El día en que Félix González-Torres utilizó dos simples relojes de cocina para representar la idea de unos amantes perfectos, muchos eruditos concluyeron que su obra representaba una boutade, la irracionalidad contemporánea, una fantochada digna de su ego elefantiásico, y aseguraron que con semejante muestra de banalidad quedaba claro que habíamos llegado al último -y final- estadio del Verdadero Arte, si se comparaba con las pinturas del Siglo de Oro neerlandés, por ejemplo. Esos críticos -en su mayoría artistas frustrados- quedaron perplejos ante la estética con la cual este creador visual quiso transmitir su mensaje, es claro, porque desconocían su gramática, entonces no conseguían descifrar su razón y su lenguaje.

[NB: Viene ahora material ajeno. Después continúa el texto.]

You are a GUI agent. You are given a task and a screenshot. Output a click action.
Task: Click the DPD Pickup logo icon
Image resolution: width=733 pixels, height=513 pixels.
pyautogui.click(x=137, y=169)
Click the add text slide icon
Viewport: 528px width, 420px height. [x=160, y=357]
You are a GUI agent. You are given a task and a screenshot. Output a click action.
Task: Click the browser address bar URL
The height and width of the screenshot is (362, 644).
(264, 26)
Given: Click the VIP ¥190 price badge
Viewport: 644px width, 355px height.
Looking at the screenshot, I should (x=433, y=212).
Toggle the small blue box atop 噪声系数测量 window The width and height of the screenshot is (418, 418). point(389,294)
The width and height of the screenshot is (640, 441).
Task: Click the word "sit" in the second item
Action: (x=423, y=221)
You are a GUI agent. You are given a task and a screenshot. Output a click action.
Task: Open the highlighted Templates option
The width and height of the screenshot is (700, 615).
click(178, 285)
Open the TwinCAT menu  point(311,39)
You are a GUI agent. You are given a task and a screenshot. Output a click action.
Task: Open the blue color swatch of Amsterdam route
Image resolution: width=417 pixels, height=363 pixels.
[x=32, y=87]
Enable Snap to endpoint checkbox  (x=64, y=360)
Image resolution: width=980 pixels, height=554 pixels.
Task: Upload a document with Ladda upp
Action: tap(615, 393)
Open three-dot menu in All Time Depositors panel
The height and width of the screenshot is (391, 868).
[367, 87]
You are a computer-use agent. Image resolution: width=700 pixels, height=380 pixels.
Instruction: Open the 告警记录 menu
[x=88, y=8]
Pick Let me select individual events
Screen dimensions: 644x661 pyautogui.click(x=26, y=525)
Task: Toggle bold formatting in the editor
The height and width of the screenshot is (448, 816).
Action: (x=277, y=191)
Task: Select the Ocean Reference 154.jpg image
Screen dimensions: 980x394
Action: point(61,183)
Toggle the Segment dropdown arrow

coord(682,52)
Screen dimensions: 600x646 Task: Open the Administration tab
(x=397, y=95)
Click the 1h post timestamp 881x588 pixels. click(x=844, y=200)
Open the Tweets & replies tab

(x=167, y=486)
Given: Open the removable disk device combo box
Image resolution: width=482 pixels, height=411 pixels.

Andaba bastante perdido, deambulando por el interior de una casa derruida y oscura. Posiblemente fuera de noche, pero no estaba seguro. En todo caso, si aún no era de noche, la cerrazón del lugar daba la impresión de que hacía rato había bajado el sol. Era una casa de madera que podía estar tanto al costado de una playa, en Saint-Malo, como en un bosque de la Patagonia. En las paredes faltaban algunos listones, al igual que la mayoría de los vidrios de las ventanas, y los pocos que quedaban tenían la forma de picas afiladas, de trampas que alguien hubiera colocado a propósito para cazar animales iracundos y torpes. Los postigos colgaban de las bisagras como muñecos de trapo hacía muchos años olvidados. Las puertas estaban cerradas, pero por los huecos que dejaban todas las otras faltas se escabullían unos haces espesos de luz turbia, velada como el pulso de una estrella sobre un cielo nublado. Si no fuera contradictorio, me animaría a decir que aquello era una luz sin luz. Flotaba en el ambiente un polvo que se resistía a depositarse sobre los muebles caídos. Del techo colgaban gruesas telarañas deshabitadas, y todo el ambiente olía a humedad y a desamparo. Aun afantasmado como estaba, comprendí que esa casa era una clara alegoría de mi existencia. Hacía siglos que estaba preso en ese cobijo sombrío y desvencijado, mi única salida era abrir las puertas que yo mismo había cerrado. Entonces la vi merodeando y me animé. No tenía demasiadas opciones para poder disfrutar de la vida, me quedase mucha o poca, pero supe en el acto que ellaiba a ser la barreta con la cual abriría esas puertas… o con la cual, directamente, tiraría las malditas paredes abajo. Desde hoy voy a vivir en sincronía contigo, le dije, justo antes del desastre, pero te prometo que nos iremos a diferentes horas.
Mi visión sobre las obras de Arte del mundo -y sobre el mundo como Arte Abstracto- ha ido adquiriendo un tono demasiado solemne y, por lo mismo, patético. Lo más terrible es que ya ni siquiera puedo burlarme de mis propias boutades sin que la carcajada grosera dirigida al espejo de mis letras exacerbe esta gravedad.